The whole listing, exactly as given: write it out, leaving out each image.

# # #

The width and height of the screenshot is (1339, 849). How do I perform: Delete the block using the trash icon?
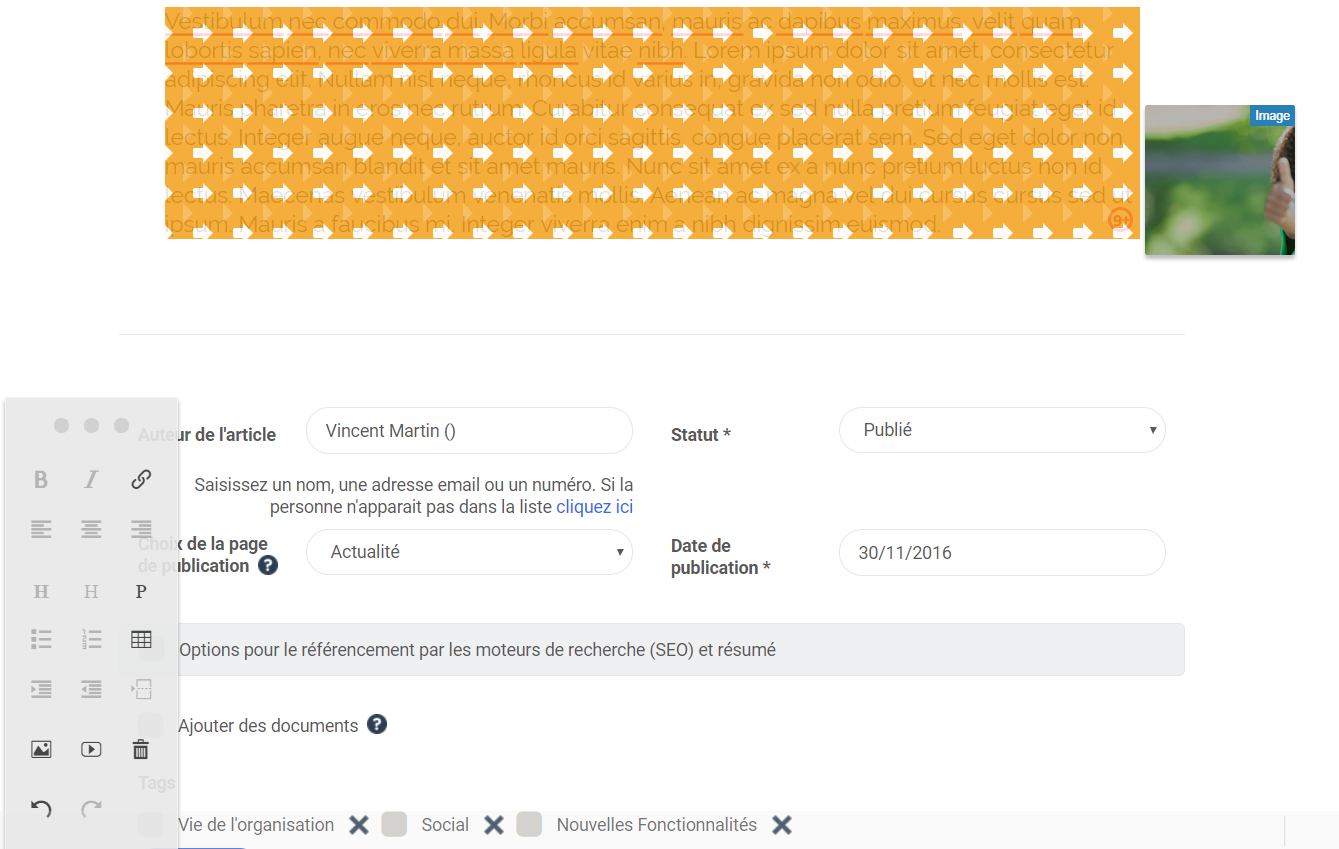point(141,749)
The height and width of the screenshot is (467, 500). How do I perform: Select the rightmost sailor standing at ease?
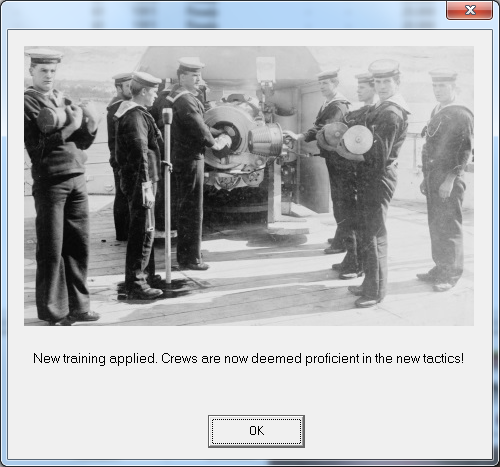[444, 180]
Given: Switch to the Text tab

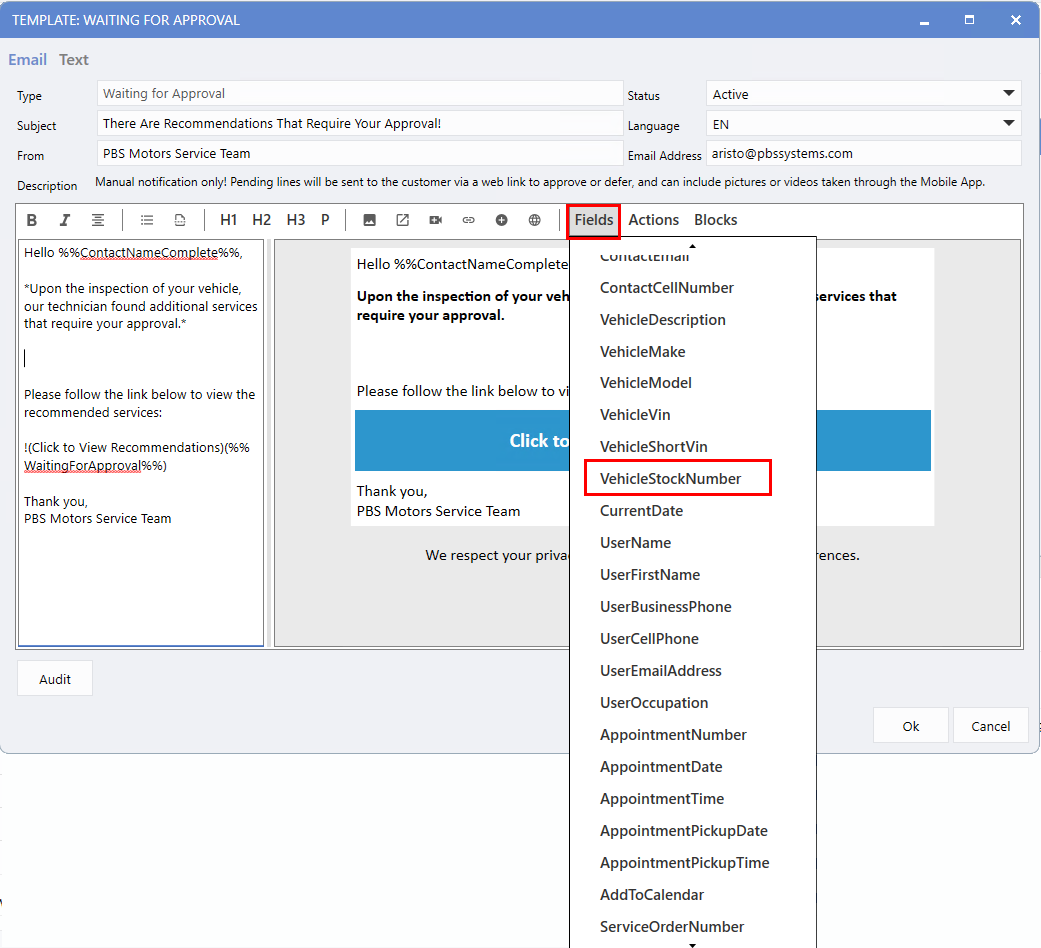Looking at the screenshot, I should (74, 60).
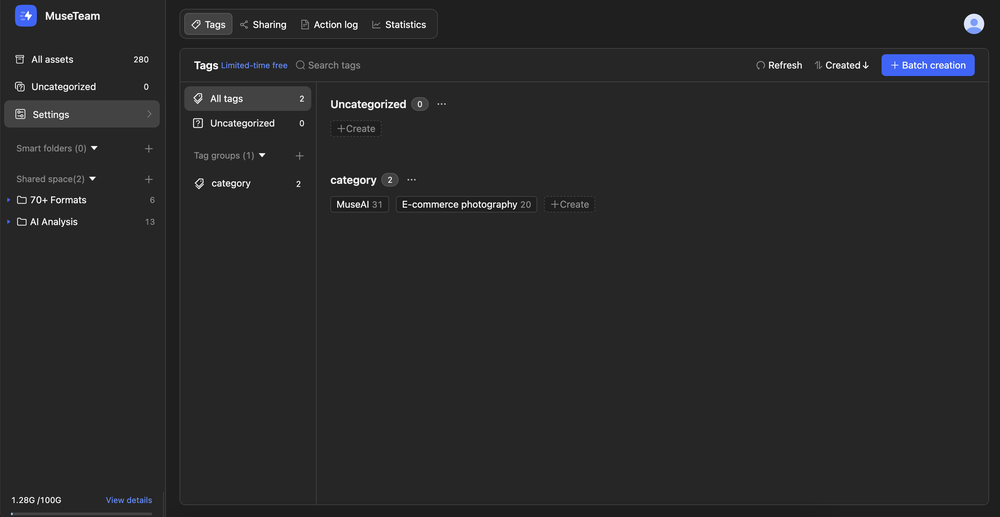The height and width of the screenshot is (517, 1000).
Task: Open the View details storage link
Action: [129, 500]
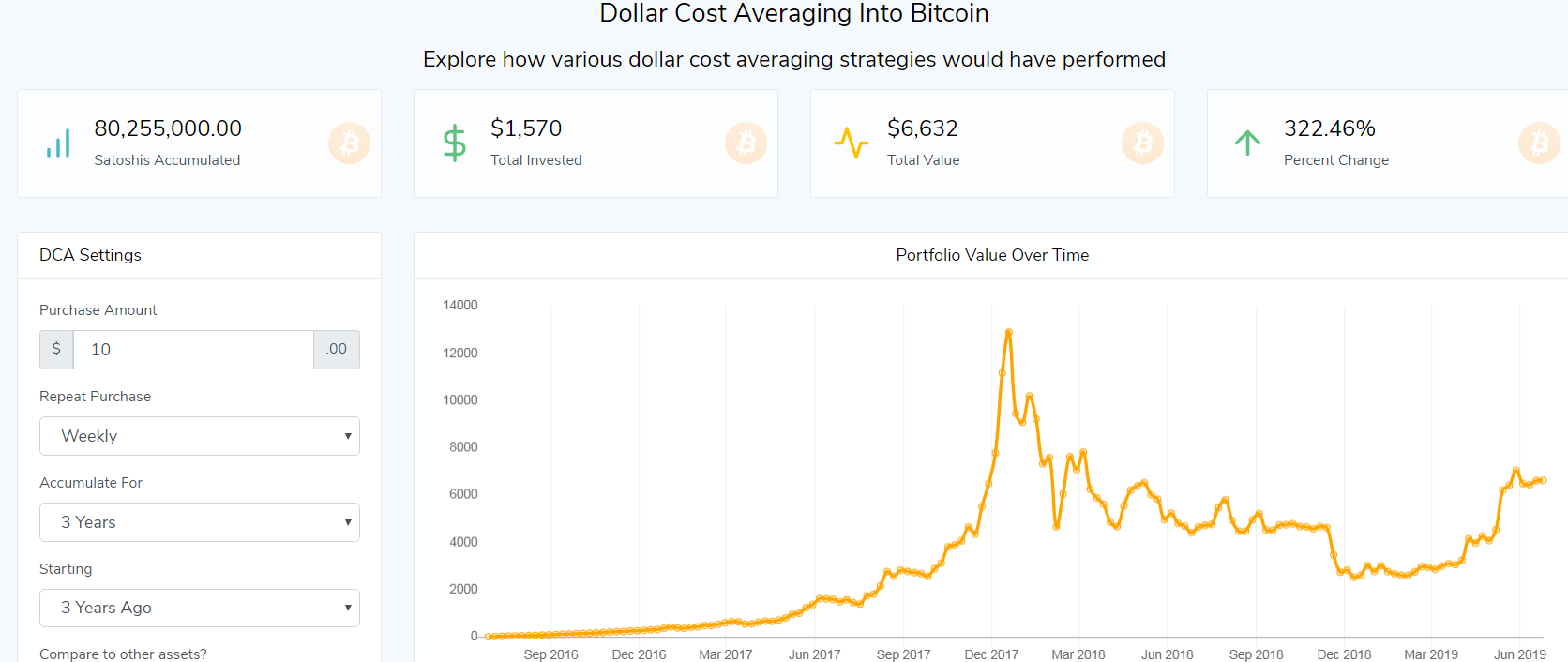Image resolution: width=1568 pixels, height=662 pixels.
Task: Click the green dollar sign icon
Action: click(x=455, y=143)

# # #

* Exercise result
The width and height of the screenshot is (1339, 849). How do I perform: Delete the block using the trash icon?
point(141,749)
The height and width of the screenshot is (467, 500). How do I perform: Select the rightmost sailor standing at ease?
[444, 180]
Given: Switch to the Text tab

Looking at the screenshot, I should (74, 60).
The height and width of the screenshot is (517, 1000).
Task: Open the View details storage link
Action: [129, 500]
Image resolution: width=1568 pixels, height=662 pixels.
Task: Click the green dollar sign icon
Action: click(x=455, y=143)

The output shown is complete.